● THINGS TO DO
(1) In the article on using the Google Analytics Data Export API, what was the only metric the original page-view counter gave?
(2) Using the article on the Google Analytics Data Export API, decide whether each statement agrees with it, and give yes or no with the deciding words quoted: (a) The API returns its feeds as XML. (b) The authorization key is sent in the body of the GET request. (c) The two helper methods are kept in a static class named HttpRequests.

**** SELECTED PASSAGE

When I first put this site together, it was in a bit of a rush. I decided to keep a count of the number of visits for each article, but did it very simply. All I did was increment a database field called Views by one each time a page was requested. Consequently, the only metric I get is all-time page views. I wondered how I would be able to get the number of page views within the last 7 or 30 days, and it crossed my mind to redesign the database, and the code to track all this. Then I came across the Google AnalyticsData Export API, which provides access to Google Analytics accounts. I have been using Google for my web stats since day one, so I set to work.
Using the API is not that difficult. It's a 3 stage process:
- Log in via an HTP POST request and obtain an authorisation key
- Query the stats via an HTTP GET request (passing the key as a header) and obtain a data feed
- Parse the feed for display
Digging around in the API reference, we see that the core to getting the right data is querying for the correct combination of Dimensions and Metrics. We also see that feeds are returned as XML. The reference site also provides a Query Explorer, with which you can test a few queries, and see how the urls for feed requests are constructed.
I could simply write some procedural code that runs from top to bottom to get the job done quickly, which is what I initially did. However, heavily inspired by Jacob Reimar's most excellent Google Analytics Reader, I decided to build something more extensible so that I can add other reports more easily if required in the future.
I am going to start off with a couple of helper methods. One will make HTTP POST requests and the other will perform the same task using HTTP GET requests:
public static string HttpPostRequest(string url, string post) { var encoding = new ASCIIEncoding(); byte[] data = encoding.GetBytes(post); WebRequest request = WebRequest.Create(url); request.Method = "POST"; request.ContentType = "application/x-www-form-urlencoded"; request.ContentLength = data.Length; Stream stream = request.GetRequestStream(); stream.Write(data, 0, data.Length); stream.Close(); WebResponse response = request.GetResponse(); String result; using (var sr = new StreamReader(response.GetResponseStream())) { result = sr.ReadToEnd(); sr.Close(); } return result; }
public static string HttpGetRequest(string url, string[] headers) { String result; WebRequest request = WebRequest.Create(url); if (headers.Length > 0) { foreach (var header in headers) { request.Headers.Add(header); } } WebResponse response = request.GetResponse(); using (var sr = new StreamReader(response.GetResponseStream())) { result = sr.ReadToEnd(); sr.Close(); } return result; }
These are actually utility methods I have in a static class called HttpRequests and use a fair amount. They are fairly standard uses of the WebRequest and WebResponse classes.

********
**** MATERIAL PROVIDED

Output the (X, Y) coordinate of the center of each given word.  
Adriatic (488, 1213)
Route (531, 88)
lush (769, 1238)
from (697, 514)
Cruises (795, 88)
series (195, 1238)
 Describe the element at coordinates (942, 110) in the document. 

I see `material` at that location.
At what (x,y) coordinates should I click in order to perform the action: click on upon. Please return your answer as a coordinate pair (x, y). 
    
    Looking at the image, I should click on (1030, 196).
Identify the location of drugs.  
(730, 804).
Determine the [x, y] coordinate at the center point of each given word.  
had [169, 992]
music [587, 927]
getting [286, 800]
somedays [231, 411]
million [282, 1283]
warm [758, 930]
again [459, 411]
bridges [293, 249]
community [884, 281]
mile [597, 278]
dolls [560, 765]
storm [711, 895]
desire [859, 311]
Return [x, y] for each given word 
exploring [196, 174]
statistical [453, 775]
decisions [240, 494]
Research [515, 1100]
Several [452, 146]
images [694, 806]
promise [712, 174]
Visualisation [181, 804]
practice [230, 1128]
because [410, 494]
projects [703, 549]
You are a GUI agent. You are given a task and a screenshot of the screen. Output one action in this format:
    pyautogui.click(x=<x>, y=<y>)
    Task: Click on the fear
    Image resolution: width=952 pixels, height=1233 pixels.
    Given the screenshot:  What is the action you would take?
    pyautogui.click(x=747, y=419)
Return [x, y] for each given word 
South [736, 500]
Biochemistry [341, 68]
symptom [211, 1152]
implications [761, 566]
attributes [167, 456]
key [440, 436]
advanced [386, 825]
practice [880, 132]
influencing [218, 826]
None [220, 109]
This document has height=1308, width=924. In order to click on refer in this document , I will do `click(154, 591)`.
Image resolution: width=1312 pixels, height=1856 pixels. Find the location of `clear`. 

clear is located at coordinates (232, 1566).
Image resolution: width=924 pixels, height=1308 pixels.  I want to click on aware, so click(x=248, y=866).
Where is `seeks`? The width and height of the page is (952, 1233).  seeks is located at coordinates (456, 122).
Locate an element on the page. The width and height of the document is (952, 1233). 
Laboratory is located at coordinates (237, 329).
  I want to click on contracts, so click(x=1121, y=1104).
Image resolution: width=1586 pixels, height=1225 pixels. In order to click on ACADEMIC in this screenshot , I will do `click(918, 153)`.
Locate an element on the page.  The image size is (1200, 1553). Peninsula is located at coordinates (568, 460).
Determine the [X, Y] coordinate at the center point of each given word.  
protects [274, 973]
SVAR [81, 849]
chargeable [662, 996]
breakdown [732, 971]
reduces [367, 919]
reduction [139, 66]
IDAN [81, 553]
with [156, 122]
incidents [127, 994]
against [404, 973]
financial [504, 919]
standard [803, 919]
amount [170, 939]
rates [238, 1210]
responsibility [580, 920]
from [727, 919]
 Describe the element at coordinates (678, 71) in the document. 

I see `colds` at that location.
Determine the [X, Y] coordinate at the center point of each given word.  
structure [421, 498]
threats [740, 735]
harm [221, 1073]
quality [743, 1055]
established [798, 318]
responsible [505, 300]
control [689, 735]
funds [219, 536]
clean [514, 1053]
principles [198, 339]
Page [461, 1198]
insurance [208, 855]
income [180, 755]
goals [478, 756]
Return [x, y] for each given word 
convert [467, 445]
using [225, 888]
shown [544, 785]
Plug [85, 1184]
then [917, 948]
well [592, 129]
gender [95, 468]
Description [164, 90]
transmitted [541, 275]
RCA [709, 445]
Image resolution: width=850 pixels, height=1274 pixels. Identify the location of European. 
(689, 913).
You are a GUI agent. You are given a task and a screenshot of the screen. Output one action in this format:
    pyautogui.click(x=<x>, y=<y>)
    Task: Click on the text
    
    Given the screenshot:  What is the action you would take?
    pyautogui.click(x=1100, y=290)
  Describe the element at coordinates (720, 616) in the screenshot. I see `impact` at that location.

********

● RESULTS FOR THE EXERCISE
(1) All-time page views.

(2)
(a) Yes: "We also see that feeds are returned as XML."
(b) No: "passing the key as a header"
(c) Yes: "These are actually utility methods I have in a static class called HttpRequests"